The large chest pockets are sewn on top of each other on opposite sides. They are similar in layout to the olive drab “second pattern” HBT utilities (source: https://www.atthefront.com/category-s/490.htm). There is normally a British-style tag, with broad arrow marking, under the left pocket flap (as worn) but it has fallen off of this example. The Dutch version produced after the war for their Korps Commandotroepen has a similar cut and twill fabric, but is not reversible at all.

Inside:

Since the uniform is perfectly reversible, there is not any real “inside”. The buttons were also laid out so that they are covered when fastened, regardless of which side is worn on the outside.

Buttons:

Same type of flat plastic dish buttons found on British battledress and later British and commonwealth items.

Cuffs:

Usage Photos:

World War 2:

This type of camouflage was used for training exercises by OPFOR (opposing forces) portraying Germans.

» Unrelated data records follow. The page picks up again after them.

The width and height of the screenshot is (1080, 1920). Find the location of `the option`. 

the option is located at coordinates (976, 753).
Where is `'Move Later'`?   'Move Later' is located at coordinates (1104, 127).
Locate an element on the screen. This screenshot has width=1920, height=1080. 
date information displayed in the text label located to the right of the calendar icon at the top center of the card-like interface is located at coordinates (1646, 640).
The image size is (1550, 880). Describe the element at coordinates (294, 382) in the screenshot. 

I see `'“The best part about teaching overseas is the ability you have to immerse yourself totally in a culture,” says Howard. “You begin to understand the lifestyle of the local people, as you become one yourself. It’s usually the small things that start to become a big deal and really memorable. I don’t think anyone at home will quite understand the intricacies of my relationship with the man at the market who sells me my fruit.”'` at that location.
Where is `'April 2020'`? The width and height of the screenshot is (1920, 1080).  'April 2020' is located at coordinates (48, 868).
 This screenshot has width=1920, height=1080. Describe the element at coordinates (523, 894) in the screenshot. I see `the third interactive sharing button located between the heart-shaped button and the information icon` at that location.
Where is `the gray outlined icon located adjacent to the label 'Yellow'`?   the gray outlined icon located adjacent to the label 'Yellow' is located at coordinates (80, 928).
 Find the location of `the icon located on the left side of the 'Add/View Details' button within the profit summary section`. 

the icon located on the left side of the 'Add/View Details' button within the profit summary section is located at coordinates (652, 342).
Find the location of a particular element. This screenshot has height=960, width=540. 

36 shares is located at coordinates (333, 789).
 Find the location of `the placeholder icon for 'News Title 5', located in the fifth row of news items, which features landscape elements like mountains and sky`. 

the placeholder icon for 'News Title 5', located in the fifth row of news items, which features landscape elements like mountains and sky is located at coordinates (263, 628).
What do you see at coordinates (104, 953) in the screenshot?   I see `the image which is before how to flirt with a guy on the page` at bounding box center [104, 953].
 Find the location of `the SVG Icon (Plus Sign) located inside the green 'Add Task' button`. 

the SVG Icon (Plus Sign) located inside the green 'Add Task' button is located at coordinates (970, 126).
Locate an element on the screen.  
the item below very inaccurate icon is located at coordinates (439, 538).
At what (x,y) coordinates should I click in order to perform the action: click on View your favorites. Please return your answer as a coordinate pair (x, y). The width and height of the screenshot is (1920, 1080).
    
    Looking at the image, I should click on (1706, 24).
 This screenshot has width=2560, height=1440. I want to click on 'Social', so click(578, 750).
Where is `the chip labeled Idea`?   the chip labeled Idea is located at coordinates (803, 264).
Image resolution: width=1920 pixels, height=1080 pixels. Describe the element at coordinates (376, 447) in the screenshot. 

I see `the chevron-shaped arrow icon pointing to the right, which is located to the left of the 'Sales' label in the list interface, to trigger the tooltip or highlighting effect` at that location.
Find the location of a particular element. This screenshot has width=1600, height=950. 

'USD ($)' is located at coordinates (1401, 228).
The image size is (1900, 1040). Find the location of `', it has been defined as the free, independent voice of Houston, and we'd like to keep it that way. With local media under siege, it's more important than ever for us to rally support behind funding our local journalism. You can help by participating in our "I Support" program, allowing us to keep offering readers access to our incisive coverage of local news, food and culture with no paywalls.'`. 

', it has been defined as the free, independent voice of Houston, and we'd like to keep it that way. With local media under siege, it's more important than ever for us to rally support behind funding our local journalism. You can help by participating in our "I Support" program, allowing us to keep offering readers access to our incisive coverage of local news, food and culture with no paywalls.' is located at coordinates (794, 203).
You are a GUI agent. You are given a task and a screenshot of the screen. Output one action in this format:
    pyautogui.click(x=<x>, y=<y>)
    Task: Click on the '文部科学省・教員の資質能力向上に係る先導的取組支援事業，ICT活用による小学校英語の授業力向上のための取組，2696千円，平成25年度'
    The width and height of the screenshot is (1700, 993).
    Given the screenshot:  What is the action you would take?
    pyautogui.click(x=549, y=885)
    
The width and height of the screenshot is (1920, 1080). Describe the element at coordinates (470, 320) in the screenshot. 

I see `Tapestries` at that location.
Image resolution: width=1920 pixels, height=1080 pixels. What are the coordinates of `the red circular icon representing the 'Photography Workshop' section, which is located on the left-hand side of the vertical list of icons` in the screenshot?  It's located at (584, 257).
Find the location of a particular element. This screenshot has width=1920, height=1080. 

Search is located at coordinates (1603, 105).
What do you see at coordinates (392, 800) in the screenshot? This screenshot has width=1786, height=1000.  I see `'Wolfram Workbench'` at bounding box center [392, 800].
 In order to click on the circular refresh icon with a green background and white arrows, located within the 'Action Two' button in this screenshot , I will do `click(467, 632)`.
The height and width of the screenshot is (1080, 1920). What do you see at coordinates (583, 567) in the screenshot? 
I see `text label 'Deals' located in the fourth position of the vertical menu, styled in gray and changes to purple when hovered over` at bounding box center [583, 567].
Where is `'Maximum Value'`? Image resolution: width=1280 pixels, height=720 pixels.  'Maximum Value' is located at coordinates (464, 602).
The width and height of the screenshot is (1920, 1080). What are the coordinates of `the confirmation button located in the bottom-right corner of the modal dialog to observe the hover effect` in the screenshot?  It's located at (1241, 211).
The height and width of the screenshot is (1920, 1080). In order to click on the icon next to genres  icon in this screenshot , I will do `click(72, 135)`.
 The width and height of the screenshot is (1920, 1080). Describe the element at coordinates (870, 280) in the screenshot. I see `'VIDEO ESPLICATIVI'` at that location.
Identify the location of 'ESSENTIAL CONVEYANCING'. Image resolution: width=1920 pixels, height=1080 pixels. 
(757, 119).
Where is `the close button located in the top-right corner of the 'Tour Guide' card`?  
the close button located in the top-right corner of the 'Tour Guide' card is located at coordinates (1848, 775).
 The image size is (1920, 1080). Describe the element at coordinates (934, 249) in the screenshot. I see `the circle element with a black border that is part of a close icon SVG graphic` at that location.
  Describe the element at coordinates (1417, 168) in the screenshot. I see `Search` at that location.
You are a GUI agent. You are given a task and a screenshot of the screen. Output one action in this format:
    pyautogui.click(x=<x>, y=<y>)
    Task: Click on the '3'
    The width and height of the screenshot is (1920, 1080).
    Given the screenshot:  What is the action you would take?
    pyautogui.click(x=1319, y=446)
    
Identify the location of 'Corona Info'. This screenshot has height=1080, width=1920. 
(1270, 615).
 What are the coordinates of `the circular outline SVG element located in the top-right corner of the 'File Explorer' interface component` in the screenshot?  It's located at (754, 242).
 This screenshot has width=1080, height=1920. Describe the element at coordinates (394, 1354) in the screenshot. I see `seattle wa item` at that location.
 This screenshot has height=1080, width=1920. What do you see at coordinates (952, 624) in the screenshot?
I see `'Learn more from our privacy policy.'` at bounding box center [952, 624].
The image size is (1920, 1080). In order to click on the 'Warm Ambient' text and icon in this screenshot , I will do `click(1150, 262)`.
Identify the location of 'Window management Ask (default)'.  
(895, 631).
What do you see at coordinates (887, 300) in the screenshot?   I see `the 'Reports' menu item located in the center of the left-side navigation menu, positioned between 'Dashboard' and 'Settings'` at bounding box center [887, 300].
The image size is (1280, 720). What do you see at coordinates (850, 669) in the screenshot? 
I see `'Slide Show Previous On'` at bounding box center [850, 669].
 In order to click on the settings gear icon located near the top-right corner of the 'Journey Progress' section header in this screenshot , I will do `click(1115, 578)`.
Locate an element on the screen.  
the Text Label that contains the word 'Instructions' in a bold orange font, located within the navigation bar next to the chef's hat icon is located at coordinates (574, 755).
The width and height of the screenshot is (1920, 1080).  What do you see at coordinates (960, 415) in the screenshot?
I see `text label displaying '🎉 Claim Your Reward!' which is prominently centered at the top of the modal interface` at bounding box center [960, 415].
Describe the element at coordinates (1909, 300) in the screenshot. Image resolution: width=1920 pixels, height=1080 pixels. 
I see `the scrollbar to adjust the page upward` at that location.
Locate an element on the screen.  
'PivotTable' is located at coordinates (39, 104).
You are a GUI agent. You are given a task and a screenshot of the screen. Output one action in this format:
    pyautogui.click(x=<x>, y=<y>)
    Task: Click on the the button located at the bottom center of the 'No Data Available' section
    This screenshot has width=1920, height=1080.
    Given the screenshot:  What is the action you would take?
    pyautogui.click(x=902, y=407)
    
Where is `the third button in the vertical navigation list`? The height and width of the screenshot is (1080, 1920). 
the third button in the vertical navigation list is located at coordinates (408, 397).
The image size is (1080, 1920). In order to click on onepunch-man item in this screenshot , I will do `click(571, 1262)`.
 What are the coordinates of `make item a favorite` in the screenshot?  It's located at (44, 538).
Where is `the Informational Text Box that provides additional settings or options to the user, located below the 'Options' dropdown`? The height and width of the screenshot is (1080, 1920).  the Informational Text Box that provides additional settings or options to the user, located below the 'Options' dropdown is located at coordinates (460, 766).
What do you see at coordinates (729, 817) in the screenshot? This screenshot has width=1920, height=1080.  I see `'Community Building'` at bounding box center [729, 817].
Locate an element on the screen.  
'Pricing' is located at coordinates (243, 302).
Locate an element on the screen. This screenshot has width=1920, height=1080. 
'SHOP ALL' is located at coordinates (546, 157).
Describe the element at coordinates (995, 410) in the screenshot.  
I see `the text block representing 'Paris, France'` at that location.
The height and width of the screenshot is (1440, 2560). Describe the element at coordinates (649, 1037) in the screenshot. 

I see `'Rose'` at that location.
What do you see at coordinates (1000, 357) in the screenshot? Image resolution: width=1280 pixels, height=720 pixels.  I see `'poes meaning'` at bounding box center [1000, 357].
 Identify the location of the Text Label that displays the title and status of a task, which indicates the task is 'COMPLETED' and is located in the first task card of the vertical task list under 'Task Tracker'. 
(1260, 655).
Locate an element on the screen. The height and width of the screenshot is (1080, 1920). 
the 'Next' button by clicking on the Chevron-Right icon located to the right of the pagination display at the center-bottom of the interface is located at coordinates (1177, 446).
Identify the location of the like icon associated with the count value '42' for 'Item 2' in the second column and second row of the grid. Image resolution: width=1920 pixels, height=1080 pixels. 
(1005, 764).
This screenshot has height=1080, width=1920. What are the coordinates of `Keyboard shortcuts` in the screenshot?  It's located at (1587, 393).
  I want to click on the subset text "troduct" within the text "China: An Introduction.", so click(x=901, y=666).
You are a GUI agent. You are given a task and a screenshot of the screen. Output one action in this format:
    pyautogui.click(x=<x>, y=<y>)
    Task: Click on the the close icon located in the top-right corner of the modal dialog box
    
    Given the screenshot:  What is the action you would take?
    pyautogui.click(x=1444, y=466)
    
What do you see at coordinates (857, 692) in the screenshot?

Photo of a British training exercise from the book Waffen SS by Martin Windrow (posted at https://forum.axishistory.com/viewtopic.php?p=659143&sid=788a1aac750646bbeb59f4d0b93466f2#p659143).

It was only used very sporadically in the Normandy campaign, mainly by the US Army’s 2nd Armor Division, particularly the 41st Armored Infantry Regiment. Most sources say they were withdrawn due to friendly fire incidents, but this is disputed, and there are images of frogskin camouflage being used as late as September 1944 (source: https://forum.axishistory.com/viewtopic.php?t=65332).

It is possible that the soldiers above are wearing the US-made version of the uniform.

French Indochina War:

2 BEP (2e Bataillon Etranger de Parachutistes), and many other French Foreign Legion units, extensively used duck hunter patterned items in both USMC and Army cuts during the French Indochina War.